Kapil Sibal asked the five-judge Constitutional bench of the Supreme Court to provide the petitioners with a copy of the order to set up a bench to hear their plea challenging Venkaiah Naidu's decision to reject the opposition's impeachment motion.
A five-judge bench of the Supreme Court today dismissed a petition by two Rajya Sabha Congress MPs today after they withdrew their petition challenging Upper house Chairman Venkaiah Naidu’s decision to quash the opposition’s impeachment motion against Chief Justice of India (CJI) Dipak Misra. Senior lawyer Kapil Sibal who was representing the two Congress MPs Partap Singh Bajwa and Amee Harshadyay Yajnik, asked the five-judge Constitutional bench to provide the petitioners with a copy of the order to set up a bench to hear the matter.
He argued that the decision to set up a Constitutional bench was taken without following the due process. He said that on Monday, he had mentioned tha plea before the Court number 2 of Justice Chelameswar who initially referred the matter to the CJI-headed bench but later asked him to come tomorrow (Tuesday). However, the matter was listed before the court number 6 before it came up for hearing, Sibal alleged.

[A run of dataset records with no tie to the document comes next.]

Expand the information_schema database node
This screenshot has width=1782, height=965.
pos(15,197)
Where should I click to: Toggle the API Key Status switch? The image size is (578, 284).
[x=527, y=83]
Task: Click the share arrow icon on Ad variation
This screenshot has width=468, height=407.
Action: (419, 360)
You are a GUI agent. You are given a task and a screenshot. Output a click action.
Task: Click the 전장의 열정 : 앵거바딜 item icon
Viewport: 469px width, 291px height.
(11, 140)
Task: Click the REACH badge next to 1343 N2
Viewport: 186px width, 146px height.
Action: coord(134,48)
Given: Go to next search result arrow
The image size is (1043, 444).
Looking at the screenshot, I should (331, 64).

Sibal noted that if the order to set up a Constitutional bench was passed by the court, it would have been uploaded on the court’s website. But, he said, since it was not an order passed by the court, “we demanded to know who passed the order”. He said that if the Chief Justice of India has passed an order, petitioners should be given a copy of the order. “It is our Constitutional right to know who passed the order. If we are provided with a copy of the order, we will decide whether to challenge it or not,” Sibal, who himself is a signatory to the impeachment notice, told reporters.

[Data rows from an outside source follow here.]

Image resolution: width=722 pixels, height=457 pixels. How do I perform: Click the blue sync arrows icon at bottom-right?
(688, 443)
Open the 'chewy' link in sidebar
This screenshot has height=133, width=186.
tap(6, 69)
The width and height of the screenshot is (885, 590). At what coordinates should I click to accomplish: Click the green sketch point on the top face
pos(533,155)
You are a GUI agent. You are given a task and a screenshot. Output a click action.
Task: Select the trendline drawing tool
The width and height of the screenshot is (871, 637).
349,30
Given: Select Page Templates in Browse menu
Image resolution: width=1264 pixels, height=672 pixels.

“How can we begin our argument without seeing a copy of the order?” he questioned the five-judge SC bench headed by Justice AK Sikri, the sixth senior-most judge in the Supreme Court.

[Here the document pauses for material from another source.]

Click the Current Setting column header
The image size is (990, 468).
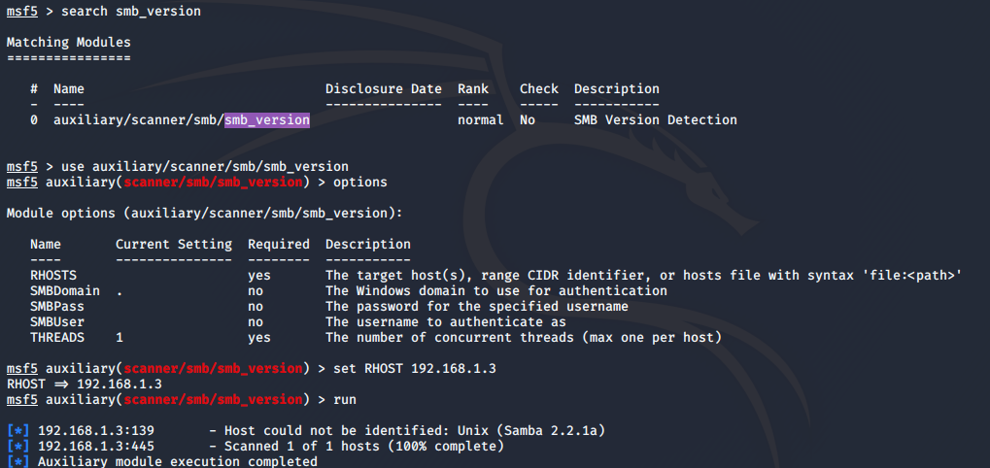click(x=173, y=245)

Here are the 7 questions that Kapil Sibal asked the bench that also comprises Justice SA Bobde, Justice NV Ramana, Justice Arun Mishra and Justice AK Goel:
1. Under Article 145(3) of the Constitution, if it appears to the SC that a substantial question of law as to the interpretation arises in any case, a minimum number of judges in a case prescribed under the Constitution is five. Sibal said that the matter came up for hearing today but it was referred to the five judges before that.
2. Sibal said that the reference of the case to 5 judges can only be made by a judicial order. The rules of SC don’t allow the CJI to pass any administrative order to refer a matter to 5 judges, he contended.
3. In the present case, there is no judicial order formulating the substantial question of the law, involving the interpretation of the Constitution, which is required to be heard by a Constitution bench.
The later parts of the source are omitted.